Jane Elliott, born in 1933, is a former schoolteacher turned diversity educator best known for her “Blue eyes/Brown eyes” exercise, initiated in 1968 following Martin Luther King Jr.’s assassination.


This exercise, meant to teach her all-white class about discrimination, gained media attention and was later turned into documentaries, including “The Eye of the Storm.”

Elliott’s approach led her to leave teaching for full-time public speaking and diversity training, impacting schools, corporations, and various organizations worldwide.

Full Name Jane Jennison
Occupation(s) Anti-racism activist, diversity educator
Known for “Blue eyes/Brown eyes” exercise
Years active 1968–present
Nationality American
Website janeelliott.com
Born 30 November 1933 (age 90 years), Riceville, Iowa, United States
Education University of Northern Iowa
Parents Lloyd Jennison, Margaret Jennison
Spouse Darald Elliott (m. 1955–2013)
Children Sarah Elliott

Despite mixed reactions and ethical debates surrounding her methods, Elliott’s work has contributed significantly to discussions on racism and diversity training.

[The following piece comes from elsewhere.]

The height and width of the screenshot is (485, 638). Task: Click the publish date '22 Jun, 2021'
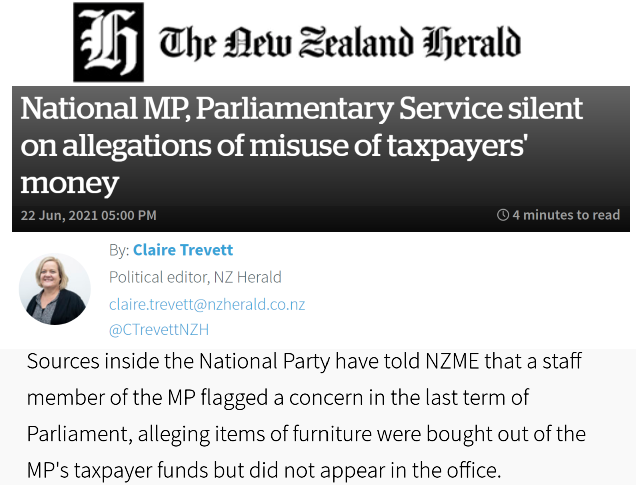(x=59, y=215)
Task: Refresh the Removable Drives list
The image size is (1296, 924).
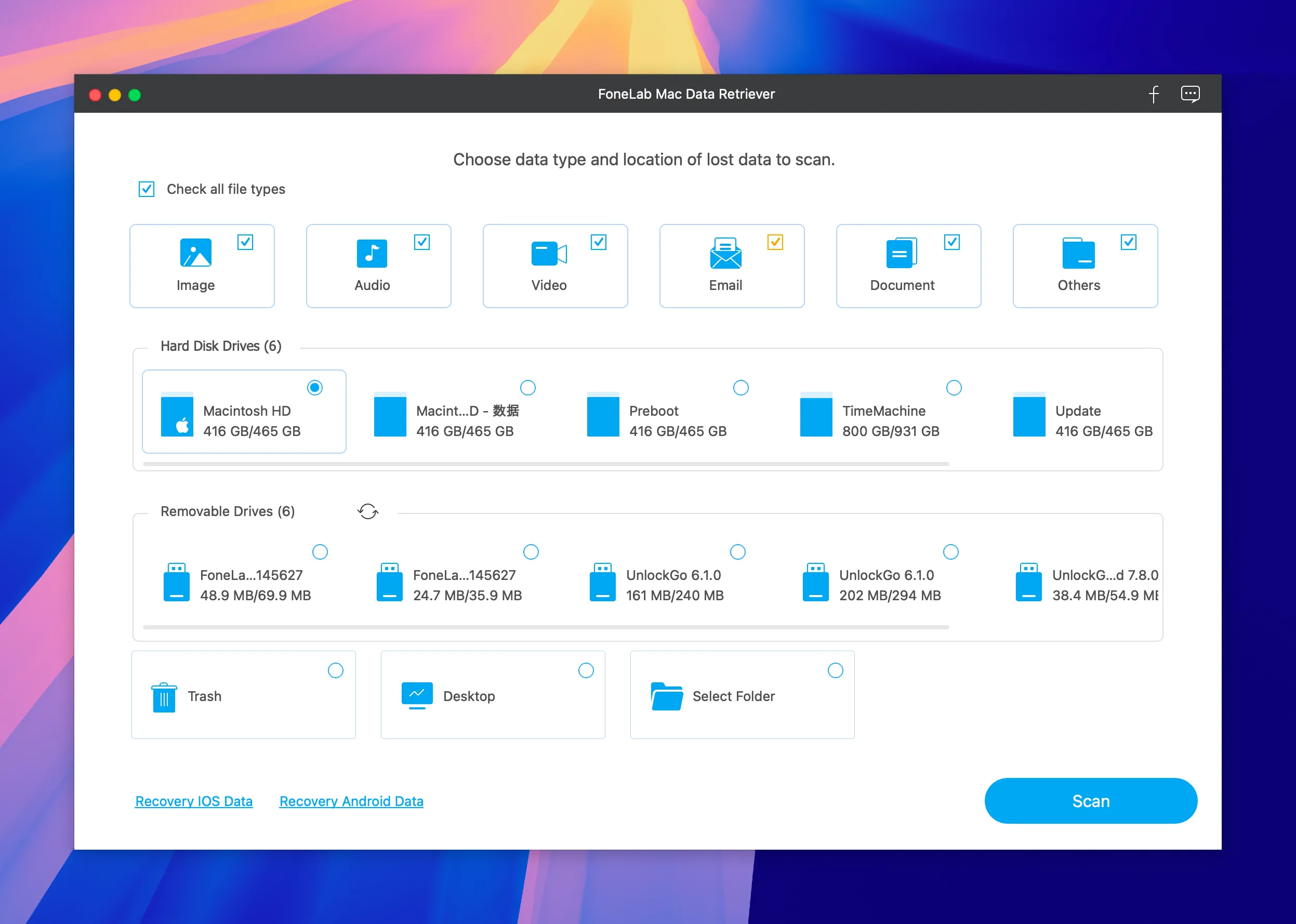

Quick Facts about Jane Elliott

  • Jane Elliot is an educational activist known for promoting equality.
  • She created the Blue Eyes/Brown Eyes Experiment in 1968.
  • The experiment taught kids about discrimination.
  • A 1970 documentary, “The Eye of the Storm,” spotlighted the experiment.
  • The goal was to show the effects of prejudice through firsthand experience.
  • Elliot is celebrated for her anti-racism efforts.
  • Her teachings have reached people all around the world.
  • Participants say the experiment changed their views on racism.
  • Elliot has focused on fighting discrimination her whole life.
  • She’s also tackled issues like sexism and ageism.
  • Her work breaks down stereotypes.
  • Influential leaders have recognized her influence.
  • Elliot has a deep grasp of why people discriminate.
  • She aims to empower young people to stand against injustice.
  • She’s received many awards for her contributions.
  • Her experiment encouraged schools to discuss racism.
  • Elliot’s speeches inspire people globally to reflect on their biases.
  • She’s written books on promoting understanding and equality.
  • Her legacy is evident in education systems worldwide.
  • Elliot has helped change attitudes towards others.
  • Her efforts bridge gaps across different communities.
  • She’s shown how one person can use education to drive social change.
  • Elliot broadened her focus beyond race to other forms of bias.
  • Her work has inspired policy changes and new teaching methods.
  • She encourages looking at people as individuals, not stereotypes.
  • Elliot’s workshops have had a lasting effect on attendees.
  • Her experiment is a key example of experiential learning.
  • She’s known for her compelling and persuasive speaking style.
  • Elliot’s impact is seen in the ongoing use of her teachings.
  • Her life’s work is a testament to the power of dedicated activism.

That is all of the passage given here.